They have played at the biggest festivals in the world, won awards at the most prestigious ceremonies and been feted by fans across the globe. Now they're playing at Deniliquin - population 7500.
This Easter, Santana, Chris Isaak, Bonnie Raitt and Jason Mraz will front a blues festival at the country town on the border of NSW and Victoria.
Many of the top-name artists will travel between Bluesfest in Byron Bay and the Deniliquin event on the same weekend.
With the backing of promoters Michael Chugg and Rob Potts, the new event will put ''Deni'' - as it's known to the locals - firmly on the music map.
When Santana, who has sold more than 100 million albums, steps into town, he will be warmly greeted by Deniliquin mayor Lindsay ''Silver'' Renwick, who admits
he is thrilled the musician will be performing there.
''I've got his CD - my wife and I have been big fans,'' Cr Renwick said. ''When it was announced Santana was coming, I couldn't believe what they were telling me.''
The mayor has been a key player in turning around Deniliquin's fortunes.
Part of the success is due the town's annual ute muster. When the event began 15 years ago, Deniliquin was in the grip of desperate drought and struggling to keep its economy afloat.
Now the muster turns over millions, paying for a high level of infrastructure that allows the blues festival to be staged.

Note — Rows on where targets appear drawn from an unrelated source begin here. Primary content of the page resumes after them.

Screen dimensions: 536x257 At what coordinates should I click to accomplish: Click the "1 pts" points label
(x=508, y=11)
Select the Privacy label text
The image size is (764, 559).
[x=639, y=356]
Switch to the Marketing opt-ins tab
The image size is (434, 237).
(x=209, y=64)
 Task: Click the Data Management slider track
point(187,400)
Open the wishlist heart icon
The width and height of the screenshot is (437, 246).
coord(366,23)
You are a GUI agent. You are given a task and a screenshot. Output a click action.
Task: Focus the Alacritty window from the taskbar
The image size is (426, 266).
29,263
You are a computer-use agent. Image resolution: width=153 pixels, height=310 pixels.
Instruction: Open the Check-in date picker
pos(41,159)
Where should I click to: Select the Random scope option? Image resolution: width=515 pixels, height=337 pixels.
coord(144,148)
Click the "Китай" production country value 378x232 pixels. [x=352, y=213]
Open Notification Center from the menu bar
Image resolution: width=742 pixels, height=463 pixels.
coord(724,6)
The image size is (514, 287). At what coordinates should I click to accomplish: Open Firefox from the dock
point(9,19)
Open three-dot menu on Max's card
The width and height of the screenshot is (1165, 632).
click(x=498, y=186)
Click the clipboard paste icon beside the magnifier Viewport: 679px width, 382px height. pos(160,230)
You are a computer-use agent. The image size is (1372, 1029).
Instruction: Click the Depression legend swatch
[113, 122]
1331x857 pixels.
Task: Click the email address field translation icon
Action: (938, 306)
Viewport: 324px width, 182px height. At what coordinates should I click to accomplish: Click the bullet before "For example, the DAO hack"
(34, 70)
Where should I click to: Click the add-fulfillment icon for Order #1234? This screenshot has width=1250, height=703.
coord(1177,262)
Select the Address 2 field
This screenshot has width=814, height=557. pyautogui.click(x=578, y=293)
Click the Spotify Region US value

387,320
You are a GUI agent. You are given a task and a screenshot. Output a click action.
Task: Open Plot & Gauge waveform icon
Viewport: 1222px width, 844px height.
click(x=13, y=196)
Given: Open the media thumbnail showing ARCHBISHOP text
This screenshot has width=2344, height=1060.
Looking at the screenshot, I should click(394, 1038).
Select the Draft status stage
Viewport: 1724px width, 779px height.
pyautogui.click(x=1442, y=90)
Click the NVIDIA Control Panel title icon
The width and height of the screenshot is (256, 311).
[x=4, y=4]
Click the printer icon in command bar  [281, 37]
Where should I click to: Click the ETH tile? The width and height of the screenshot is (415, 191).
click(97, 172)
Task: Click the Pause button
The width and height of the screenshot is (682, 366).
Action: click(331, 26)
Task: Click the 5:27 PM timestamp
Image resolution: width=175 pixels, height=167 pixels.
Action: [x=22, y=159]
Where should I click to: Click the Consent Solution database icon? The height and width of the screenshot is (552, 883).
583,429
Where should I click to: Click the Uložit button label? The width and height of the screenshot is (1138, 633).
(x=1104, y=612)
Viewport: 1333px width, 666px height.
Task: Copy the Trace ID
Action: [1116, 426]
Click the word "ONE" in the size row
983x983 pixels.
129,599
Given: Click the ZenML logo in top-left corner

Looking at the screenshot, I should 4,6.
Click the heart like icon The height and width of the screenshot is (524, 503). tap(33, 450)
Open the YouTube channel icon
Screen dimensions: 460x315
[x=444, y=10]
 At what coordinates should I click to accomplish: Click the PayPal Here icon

''When we first announced this festival, some people did think it was a joke,'' Matthew Lazarus-Hall from Chugg Entertainment said. ''But in Deniliquin they've been quite visionary in spending money on infrastructure. The site they've got there has two permanent stages, and lots of power and water and permanent bars. It's not in the middle of a paddock - it's actually quite a sophisticated set-up.''
About 10,000 fans, mainly from Victoria, NSW and South Australia, are expected to attend the blues event. ''It's about saying 'What can we do to keep our town going?' said John Harvie, the general manager of the inaugural festival.
Michael Chugg said Santana was excited about playing at the festival.
''He's been coming to Australia since the early 1970s, and loves it that he can still take his music to new audiences and places, particularly coming this time to Deniliquin,'' Chugg said.